--- Bacaan ---

Zaman dulu di pedalaman Ethiopia, ada seorang gembala kambing, Kaldi namanya. Hidupnya biasa-biasa saja, membosankan malah. Kerjanya seperti kebanyakan kita. Bangun, mandi, kerja, makan, tidur, bangun lagi.. Begitu-begitu saja.
Sampai suatu hari ada kejadian luar biasa!
Suatu senja, Kaldi lihat kambingnya pada bergembira. Ada yang loncat-loncatan, ada yang menari-nari, ada yang cuma geleng-geleng sambil nyengir kuda.
Kaldi bingung, kambing kok bisa nyengir kuda? Sampai dia lihat, ada sisa buah aneh di tempat makan kambingnya. Baru dia perhatikan, ada semak lagi berbuah lebat. Buahnya merah, kecil, dan banyak. Sangat menggugah selera.
Tertarik tapi ragu, Kaldi petik buah itu. Dia pegang, dia cium, dia jilat. Lalu dia gigit sedikit.
Perasaan bahagia langsung menghantam dirinya! Manis buahnya bikin Kaldi merasa di surga. Kenangan indah masa kecil melintas di benaknya. Dia petik buah banyak-banyak, dia kunyah buah lahap-lahap.
Tidak sadar Kaldi sudah ikut menari sama kambing-kambingnya. Tak peduli orang lihat apa, dia merasa suka cita.
Lelah menari, Kaldi langsung berlari. Lari ke mana, ke pesantren tentunya. Tempat orang berilmu berada. Dia mau tanya, buah apa itu namanya.
Sampai di pesantren Kaldi langsung cerita. Tapi jawaban sang ustadz mengagetkan dirinya.
Kahwa namanya. Khamr saudaranya. Setan asalnya. Bakar secepatnya!
Sang ustadz langsung membakar buah kahwa bawaan Kaldi. Kaldi sedih, ingin menangis, tapi dia takut.
Kahwa mulai gosong terbakar api, tapi asapnya makin wangi. Sang ustadz langsung menyadari, buah ini karunia ilahi.

--- Bahan Tersedia ---

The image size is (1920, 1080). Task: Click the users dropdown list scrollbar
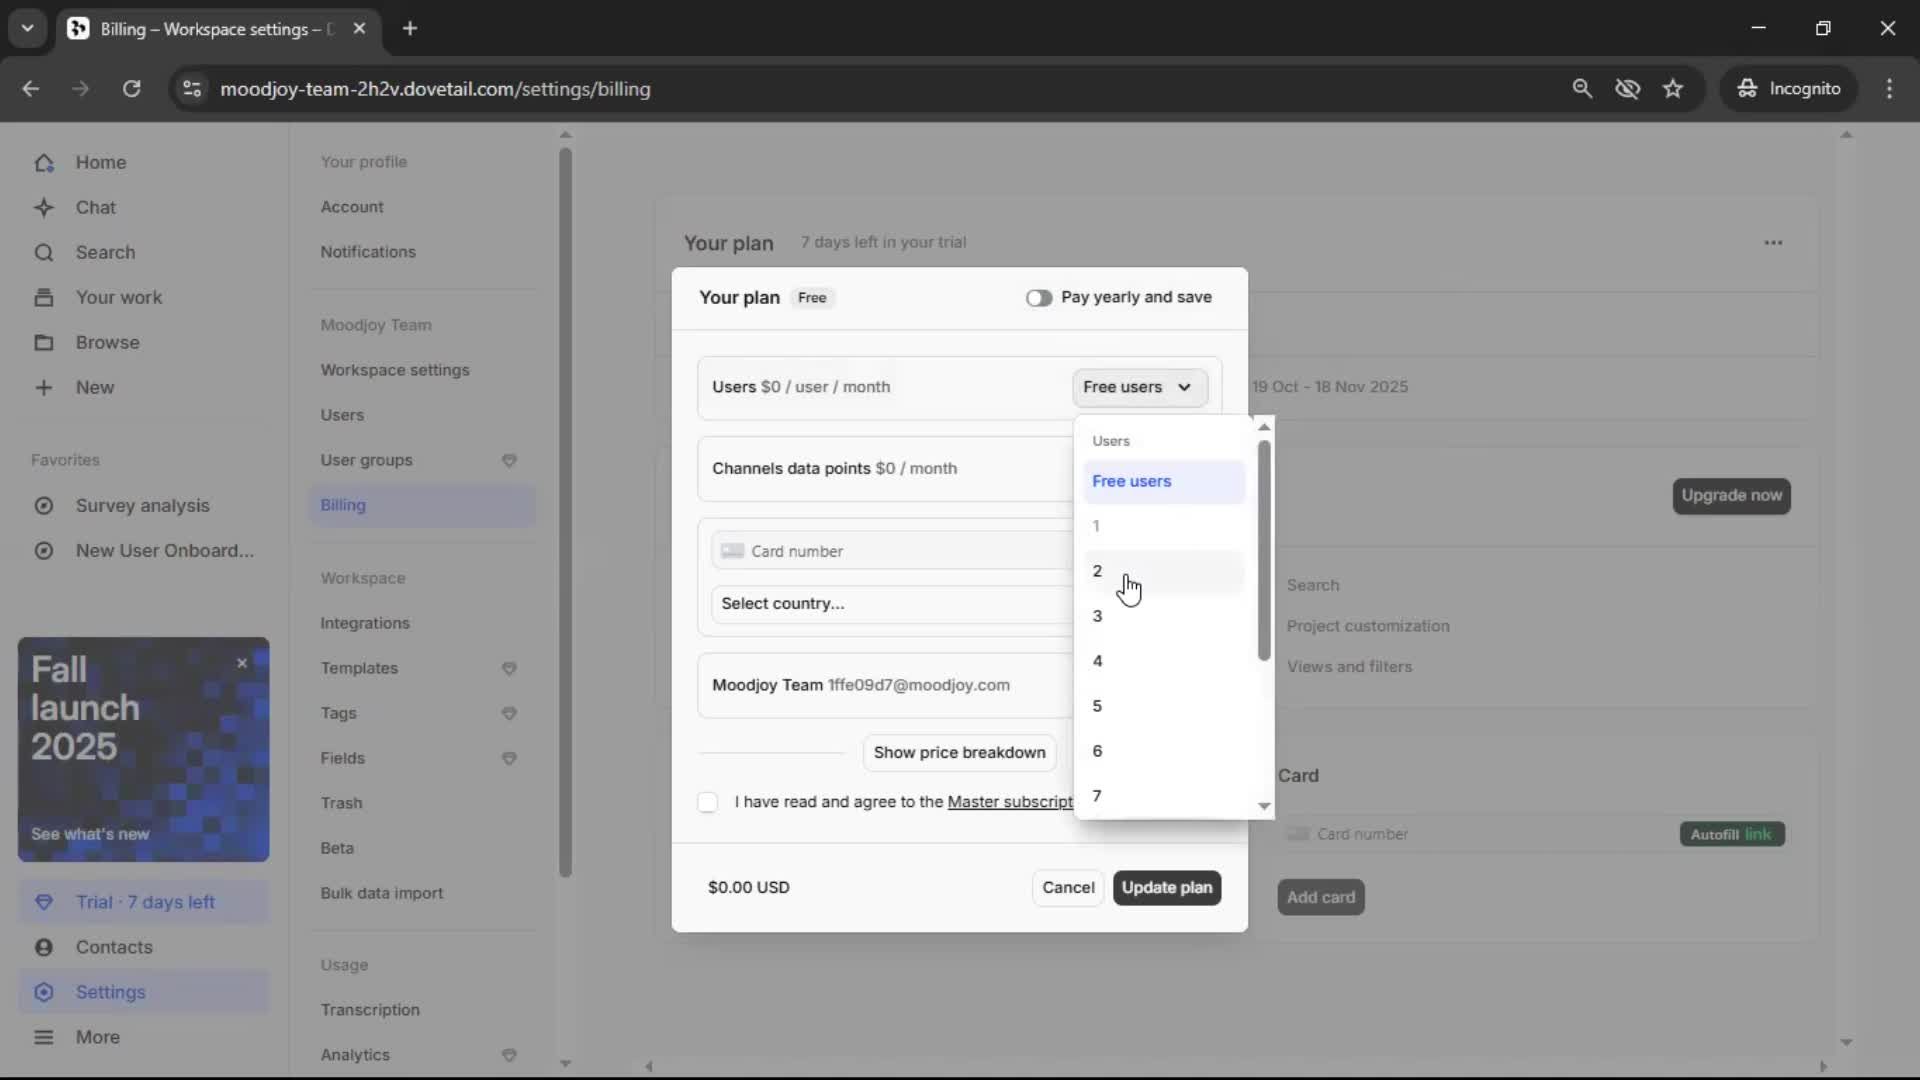click(1264, 550)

---

Soal Latihan:
a – Salin bagian bacaan antara "Kaldi bingung, kambing" dan "dia gigit sedikit.", termasuk keduanya. Ganti "Kaldi" dengan "si gembala".
b – Dalam bacaan, paragraf yang diawali "Tertarik tapi ragu" memuat beberapa tindakan Kaldi terhadap buah itu. Sebutkan semuanya.

Kunci Jawaban:
a –
si gembala bingung, kambing kok bisa nyengir kuda? Sampai dia lihat, ada sisa buah aneh di tempat makan kambingnya. Baru dia perhatikan, ada semak lagi berbuah lebat. Buahnya merah, kecil, dan banyak. Sangat menggugah selera.
Tertarik tapi ragu, si gembala petik buah itu. Dia pegang, dia cium, dia jilat. Lalu dia gigit sedikit.

b – Kaldi memetik buah itu, memegangnya, menciumnya, menjilatnya, lalu menggigitnya sedikit.